Your answer must be the full set of entries, reproduced exactly.

[Data records]
==============================

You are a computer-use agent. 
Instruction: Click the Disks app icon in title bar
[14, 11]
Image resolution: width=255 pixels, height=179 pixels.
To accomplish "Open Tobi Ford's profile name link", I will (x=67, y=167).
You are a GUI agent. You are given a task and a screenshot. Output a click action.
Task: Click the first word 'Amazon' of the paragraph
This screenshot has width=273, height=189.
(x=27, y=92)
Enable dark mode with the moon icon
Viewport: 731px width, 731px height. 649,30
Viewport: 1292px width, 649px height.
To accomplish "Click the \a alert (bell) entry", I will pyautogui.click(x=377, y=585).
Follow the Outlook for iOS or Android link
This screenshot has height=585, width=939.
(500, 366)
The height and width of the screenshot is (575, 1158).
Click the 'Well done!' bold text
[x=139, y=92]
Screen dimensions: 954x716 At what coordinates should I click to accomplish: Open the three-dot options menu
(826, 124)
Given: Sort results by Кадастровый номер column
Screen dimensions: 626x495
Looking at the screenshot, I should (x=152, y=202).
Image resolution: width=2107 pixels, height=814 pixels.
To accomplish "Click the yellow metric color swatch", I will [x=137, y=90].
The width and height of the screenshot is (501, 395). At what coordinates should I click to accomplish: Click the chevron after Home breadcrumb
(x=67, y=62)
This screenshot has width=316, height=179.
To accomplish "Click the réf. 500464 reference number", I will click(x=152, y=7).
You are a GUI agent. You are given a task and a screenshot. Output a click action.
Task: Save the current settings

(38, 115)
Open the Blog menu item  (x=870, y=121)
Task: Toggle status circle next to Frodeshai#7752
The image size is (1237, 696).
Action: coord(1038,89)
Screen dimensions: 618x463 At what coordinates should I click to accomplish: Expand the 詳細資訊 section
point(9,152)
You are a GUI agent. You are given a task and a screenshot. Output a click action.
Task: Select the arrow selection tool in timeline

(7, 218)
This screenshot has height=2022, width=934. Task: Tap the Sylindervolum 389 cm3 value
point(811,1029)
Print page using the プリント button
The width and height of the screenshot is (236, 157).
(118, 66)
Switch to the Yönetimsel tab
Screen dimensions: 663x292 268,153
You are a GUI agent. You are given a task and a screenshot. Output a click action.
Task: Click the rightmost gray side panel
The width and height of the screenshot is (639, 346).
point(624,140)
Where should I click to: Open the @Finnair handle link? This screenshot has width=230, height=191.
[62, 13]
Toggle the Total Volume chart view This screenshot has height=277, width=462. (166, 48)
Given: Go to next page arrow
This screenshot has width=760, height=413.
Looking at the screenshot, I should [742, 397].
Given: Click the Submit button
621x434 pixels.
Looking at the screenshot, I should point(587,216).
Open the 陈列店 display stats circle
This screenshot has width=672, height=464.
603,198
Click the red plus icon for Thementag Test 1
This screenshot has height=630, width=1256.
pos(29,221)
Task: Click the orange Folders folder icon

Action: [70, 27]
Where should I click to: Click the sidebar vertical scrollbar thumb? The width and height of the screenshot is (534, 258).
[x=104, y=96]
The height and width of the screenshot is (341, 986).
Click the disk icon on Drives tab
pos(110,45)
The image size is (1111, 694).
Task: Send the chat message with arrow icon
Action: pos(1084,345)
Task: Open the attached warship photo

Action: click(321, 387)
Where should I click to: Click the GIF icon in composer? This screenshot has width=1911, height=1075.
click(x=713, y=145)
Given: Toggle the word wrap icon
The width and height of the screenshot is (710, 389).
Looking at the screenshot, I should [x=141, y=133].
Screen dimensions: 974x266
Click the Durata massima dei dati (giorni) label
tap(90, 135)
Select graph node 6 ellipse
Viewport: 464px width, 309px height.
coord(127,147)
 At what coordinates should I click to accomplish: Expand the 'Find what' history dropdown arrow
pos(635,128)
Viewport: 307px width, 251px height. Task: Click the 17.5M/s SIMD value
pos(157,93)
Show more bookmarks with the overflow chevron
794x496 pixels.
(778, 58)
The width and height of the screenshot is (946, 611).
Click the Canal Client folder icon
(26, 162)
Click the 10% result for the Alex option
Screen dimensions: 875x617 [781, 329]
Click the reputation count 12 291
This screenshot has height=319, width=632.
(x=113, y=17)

==============================

**Result below:**
You are a computer-use agent. 
Instruction: Click the Disks app icon in title bar
[14, 11]
Image resolution: width=255 pixels, height=179 pixels.
To accomplish "Open Tobi Ford's profile name link", I will (x=67, y=167).
You are a GUI agent. You are given a task and a screenshot. Output a click action.
Task: Click the first word 'Amazon' of the paragraph
This screenshot has width=273, height=189.
(x=27, y=92)
Enable dark mode with the moon icon
Viewport: 731px width, 731px height. 649,30
Viewport: 1292px width, 649px height.
To accomplish "Click the \a alert (bell) entry", I will pyautogui.click(x=377, y=585).
Follow the Outlook for iOS or Android link
This screenshot has height=585, width=939.
(500, 366)
The height and width of the screenshot is (575, 1158).
Click the 'Well done!' bold text
[x=139, y=92]
Screen dimensions: 954x716 At what coordinates should I click to accomplish: Open the three-dot options menu
(826, 124)
Given: Sort results by Кадастровый номер column
Screen dimensions: 626x495
Looking at the screenshot, I should (x=152, y=202).
Image resolution: width=2107 pixels, height=814 pixels.
To accomplish "Click the yellow metric color swatch", I will [x=137, y=90].
The width and height of the screenshot is (501, 395). At what coordinates should I click to accomplish: Click the chevron after Home breadcrumb
(x=67, y=62)
This screenshot has width=316, height=179.
To accomplish "Click the réf. 500464 reference number", I will click(x=152, y=7).
You are a GUI agent. You are given a task and a screenshot. Output a click action.
Task: Save the current settings

(38, 115)
Open the Blog menu item  (x=870, y=121)
Task: Toggle status circle next to Frodeshai#7752
The image size is (1237, 696).
Action: coord(1038,89)
Screen dimensions: 618x463 At what coordinates should I click to accomplish: Expand the 詳細資訊 section
point(9,152)
You are a GUI agent. You are given a task and a screenshot. Output a click action.
Task: Select the arrow selection tool in timeline

(7, 218)
This screenshot has height=2022, width=934. Task: Tap the Sylindervolum 389 cm3 value
point(811,1029)
Print page using the プリント button
The width and height of the screenshot is (236, 157).
(118, 66)
Switch to the Yönetimsel tab
Screen dimensions: 663x292 268,153
You are a GUI agent. You are given a task and a screenshot. Output a click action.
Task: Click the rightmost gray side panel
The width and height of the screenshot is (639, 346).
point(624,140)
Where should I click to: Open the @Finnair handle link? This screenshot has width=230, height=191.
[62, 13]
Toggle the Total Volume chart view This screenshot has height=277, width=462. (166, 48)
Given: Go to next page arrow
This screenshot has width=760, height=413.
Looking at the screenshot, I should [742, 397].
Given: Click the Submit button
621x434 pixels.
Looking at the screenshot, I should point(587,216).
Open the 陈列店 display stats circle
This screenshot has width=672, height=464.
603,198
Click the red plus icon for Thementag Test 1
This screenshot has height=630, width=1256.
pos(29,221)
Task: Click the orange Folders folder icon

Action: [70, 27]
Where should I click to: Click the sidebar vertical scrollbar thumb? The width and height of the screenshot is (534, 258).
[x=104, y=96]
The height and width of the screenshot is (341, 986).
Click the disk icon on Drives tab
pos(110,45)
The image size is (1111, 694).
Task: Send the chat message with arrow icon
Action: pos(1084,345)
Task: Open the attached warship photo

Action: click(321, 387)
Where should I click to: Click the GIF icon in composer? This screenshot has width=1911, height=1075.
click(x=713, y=145)
Given: Toggle the word wrap icon
The width and height of the screenshot is (710, 389).
Looking at the screenshot, I should [x=141, y=133].
Screen dimensions: 974x266
Click the Durata massima dei dati (giorni) label
tap(90, 135)
Select graph node 6 ellipse
Viewport: 464px width, 309px height.
coord(127,147)
 At what coordinates should I click to accomplish: Expand the 'Find what' history dropdown arrow
pos(635,128)
Viewport: 307px width, 251px height. Task: Click the 17.5M/s SIMD value
pos(157,93)
Show more bookmarks with the overflow chevron
794x496 pixels.
(778, 58)
The width and height of the screenshot is (946, 611).
Click the Canal Client folder icon
(26, 162)
Click the 10% result for the Alex option
Screen dimensions: 875x617 [781, 329]
Click the reputation count 12 291
This screenshot has height=319, width=632.
(x=113, y=17)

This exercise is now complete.